== Passage for review ==
--------------------------------
I feel that I was blessed with a grace to know “true love”. I can smell false love a mile away. I am not vulnerable to it. I think this came from knowing God, and sensing how I was God’s beloved and not sensing any vulnerability, no sense that I would be “stripped bare”, abused, mistreated.

I do not understand the Journey, or really how I entered upon it. But I am grateful.

Brian+

Wednesday, February 17, 2010



Brian’s Reflection: Thursday, February 18, 2010


God can be realized through all paths. All religions are true.
The important thing is to reach the roof. You can reach it by
stone stairs or by wooden stairs or by bamboo steps or by a
rope.


Ramakrishna, Hindu/universal “saint”, born on this
date, 1836, in a rural village outside of Calcutta


“True”. It’s an elusive word. Can anyone really define “True”? I’ve thought about this for decades. Is there such a single thing as “true”, or is it something to be only approached, by various ways to the “roof”?

“Roof” is a powerful metaphor for “union with God”, and for “the unity with all existence”. (See Ramakrishna’s short biography at http://www.vedanta.org/rko/ramakrishna/rk_bio.html ) Ramakrishna said that he knew both. I’ve had that experience. It isn’t, I think, a big deal, something open only to a few. I remember standing on a huge rock that stuck out into “space” high up in the Los Padres National Forest one retreat day when I was at Mt. Calvary Monastery in Santa Barbara. The sun was warm. The air was scented with sage. My eyes were charmed with California poppies. The sea glittered and danced far below me. The warm wind was flowing past me – and I thought of, “you do not know where the wind comes from or where it is going; so it is with the Spirit”. I took off all my clothes, sat on the warm rock, closed my eyes – and felt myself become one with Existence, with “God”.

We are indeed beckoned to the roof. It’s our destiny. We can call it what we want: “union with God”, merging with Being, comfortable in the Universe, whatever.
--------------------------------
== Data supplied ==

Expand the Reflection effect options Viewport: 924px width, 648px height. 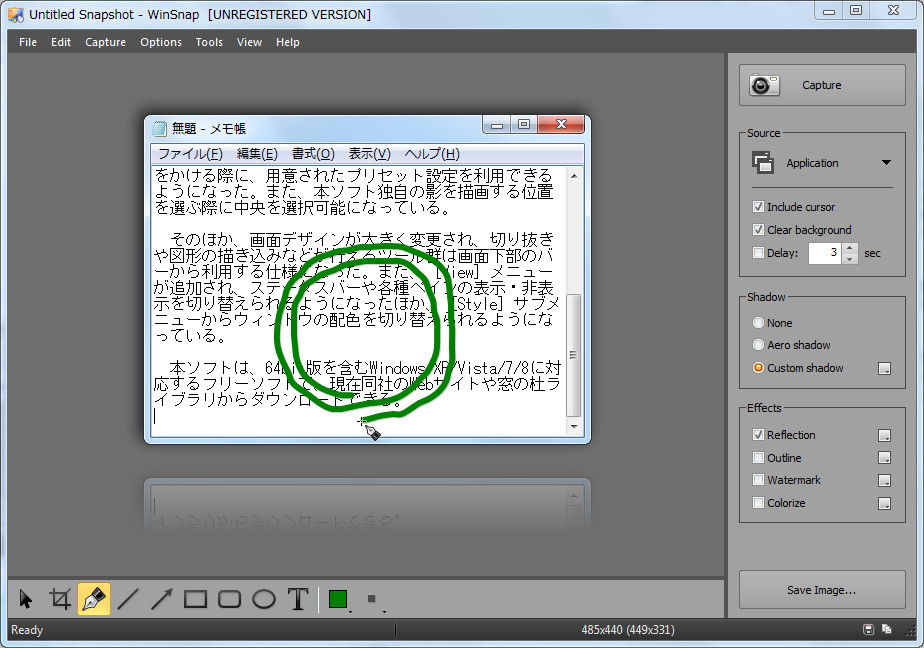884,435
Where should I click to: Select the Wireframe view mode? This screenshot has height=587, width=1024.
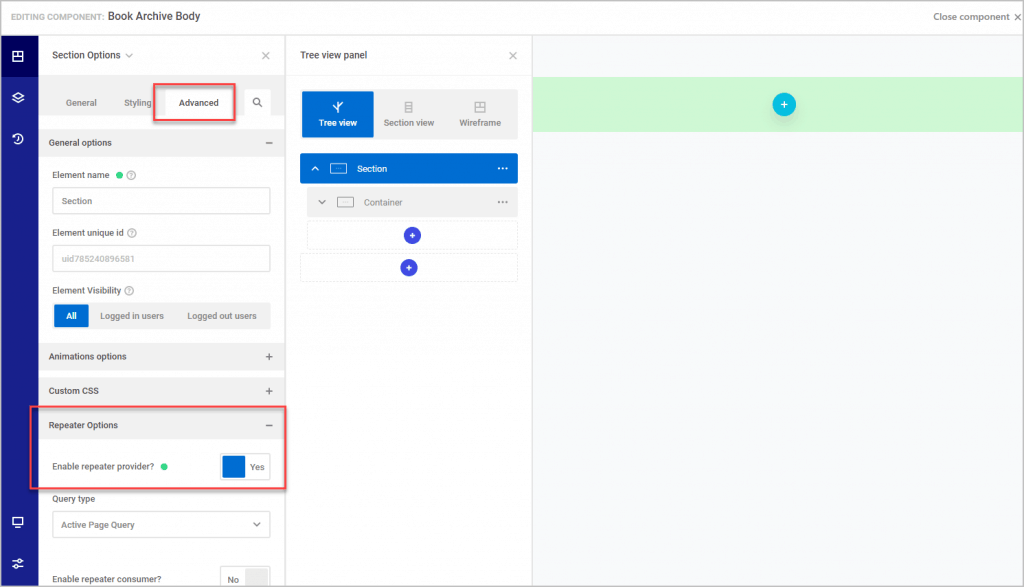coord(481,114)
--------------------------------
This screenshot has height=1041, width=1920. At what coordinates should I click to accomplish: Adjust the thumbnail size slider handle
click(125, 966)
--------------------------------
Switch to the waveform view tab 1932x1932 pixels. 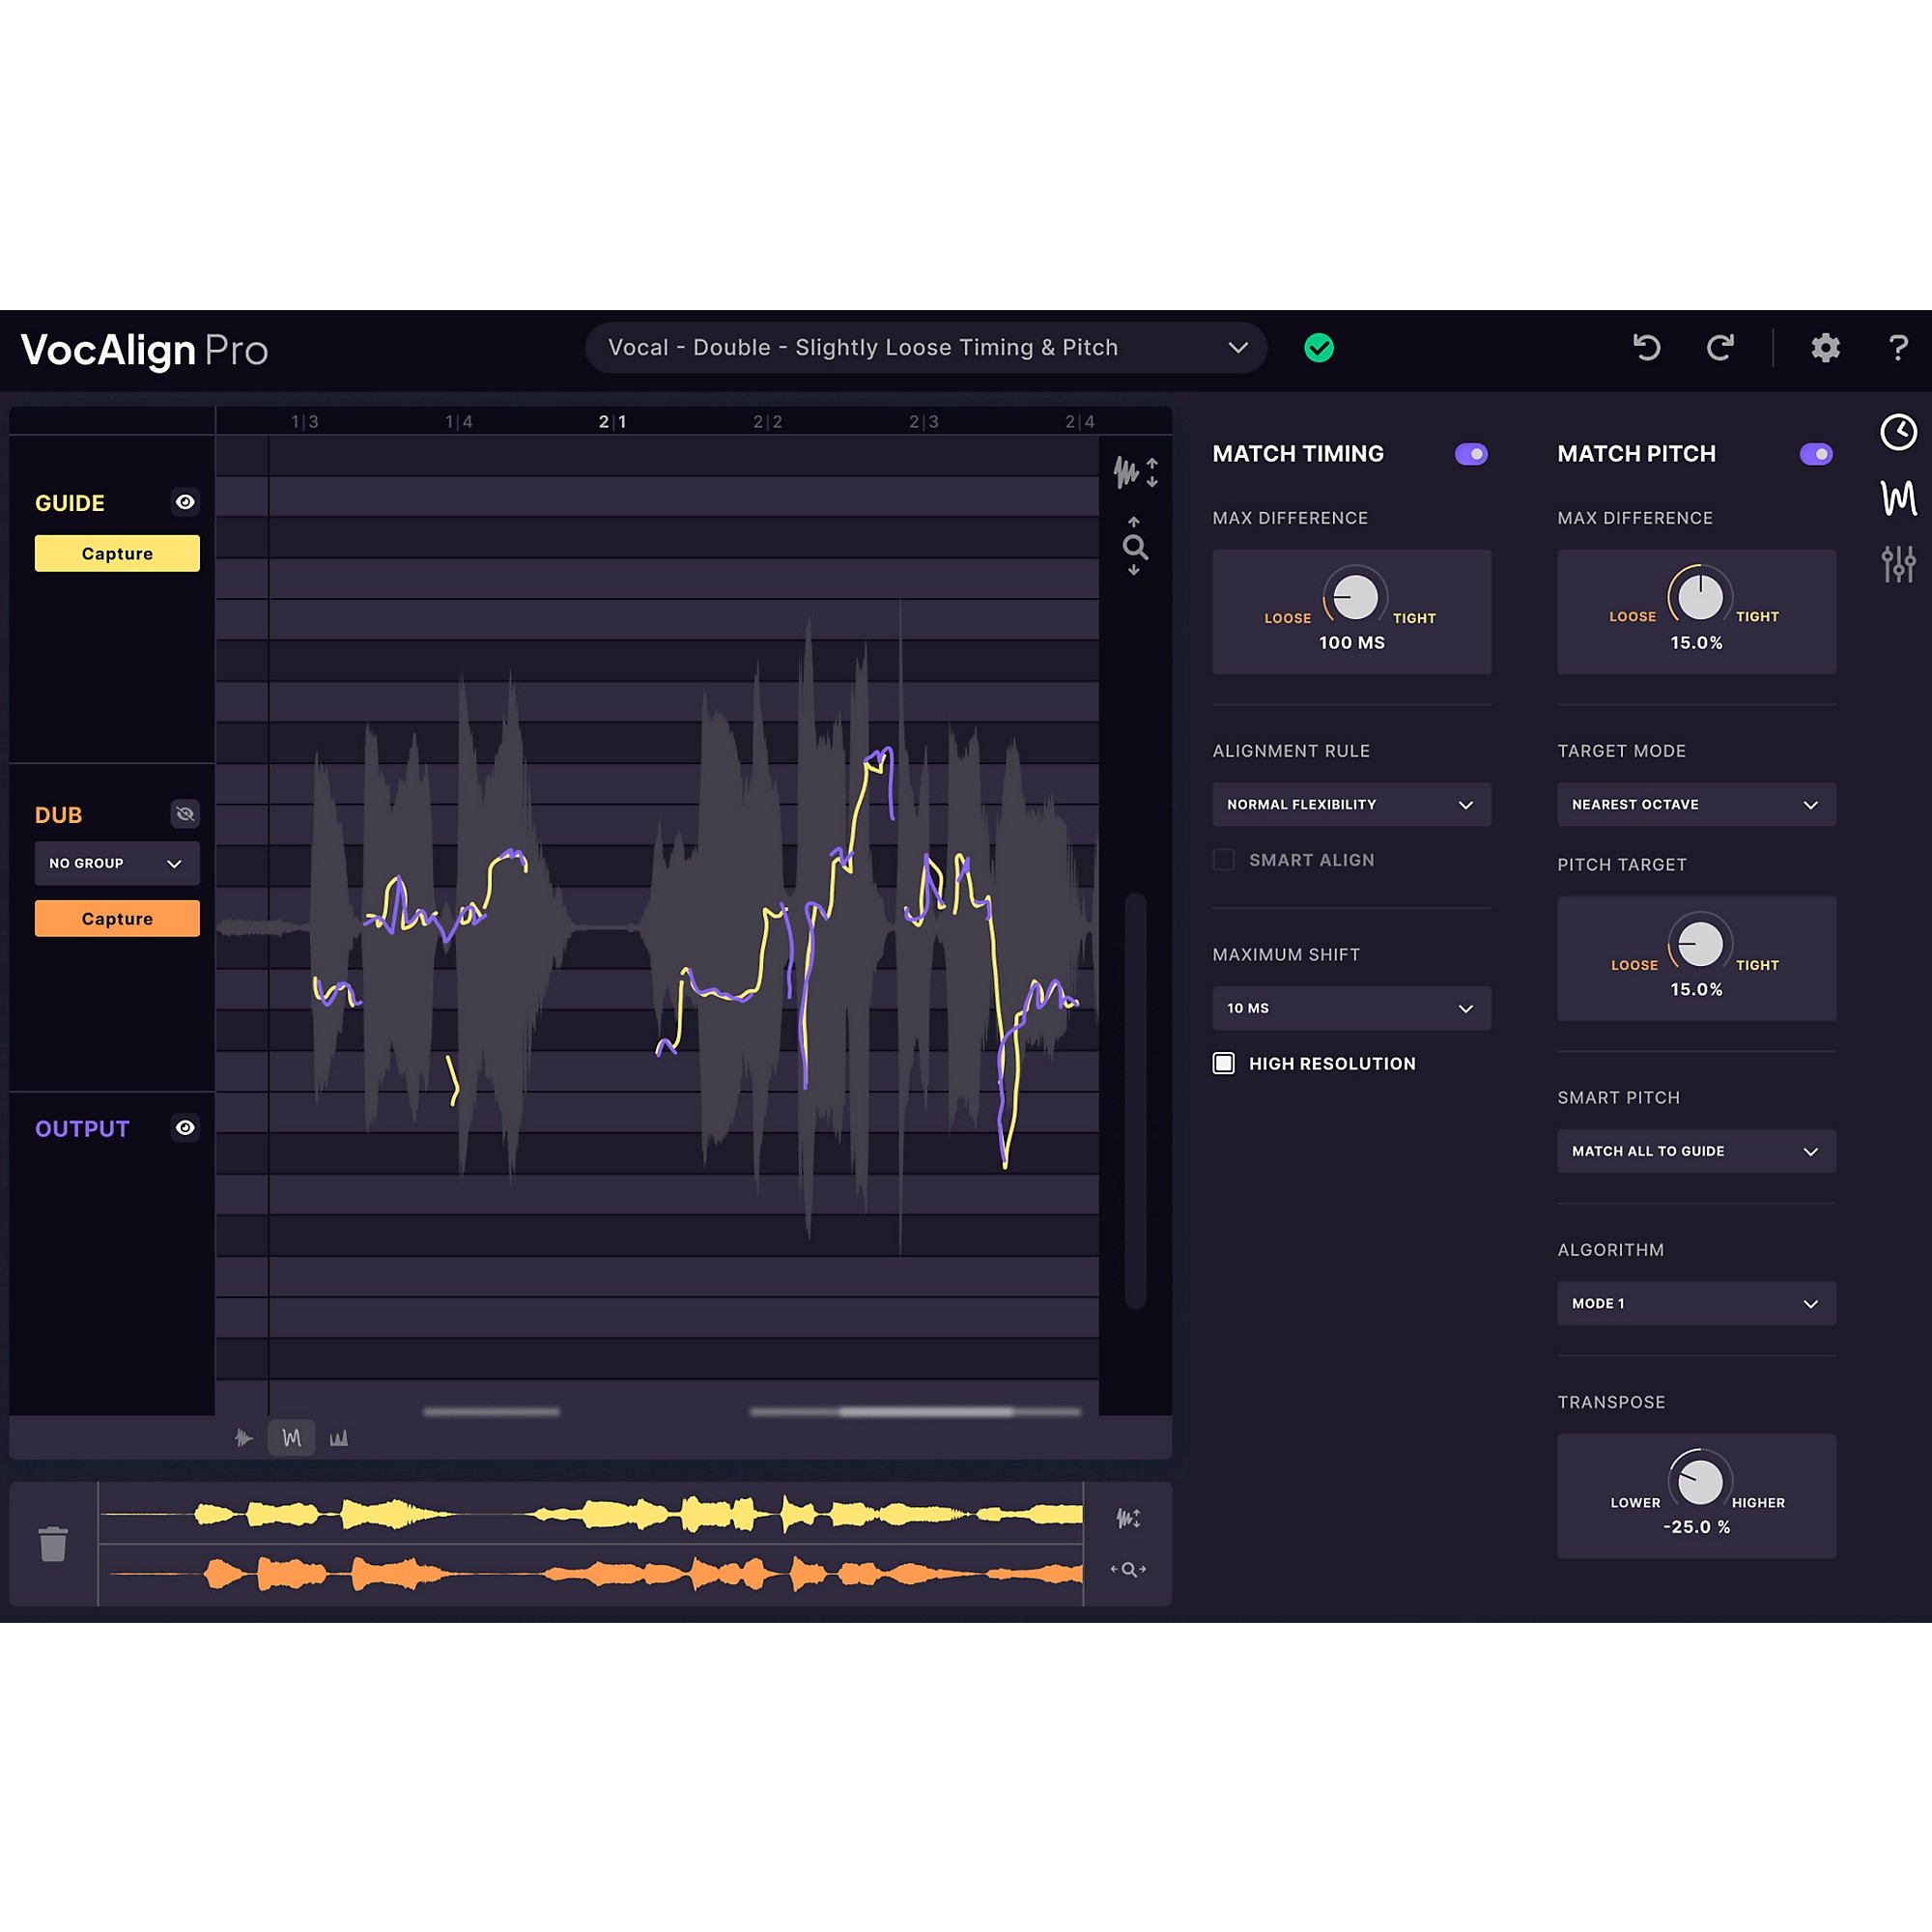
--------------------------------
== Instructions ==
**A.** Answer these about the reflection, one per line:
(i) In what year was Ramakrishna born?
(ii) Where was the writer staying on the retreat day spent in the Los Padres National Forest?
(iii) What flowers charmed the writer's eyes that day?
**B.** Please write out, word for word, the stretch of the reflection from "I feel that" through "religions are true.".

== Responses to the tasks ==
**A.**
(i) 1836
(ii) Mt. Calvary Monastery in Santa Barbara
(iii) California poppies

**B.**
I feel that I was blessed with a grace to know “true love”. I can smell false love a mile away. I am not vulnerable to it. I think this came from knowing God, and sensing how I was God’s beloved and not sensing any vulnerability, no sense that I would be “stripped bare”, abused, mistreated.

I do not understand the Journey, or really how I entered upon it. But I am grateful.

Brian+

Wednesday, February 17, 2010



Brian’s Reflection: Thursday, February 18, 2010


God can be realized through all paths. All religions are true.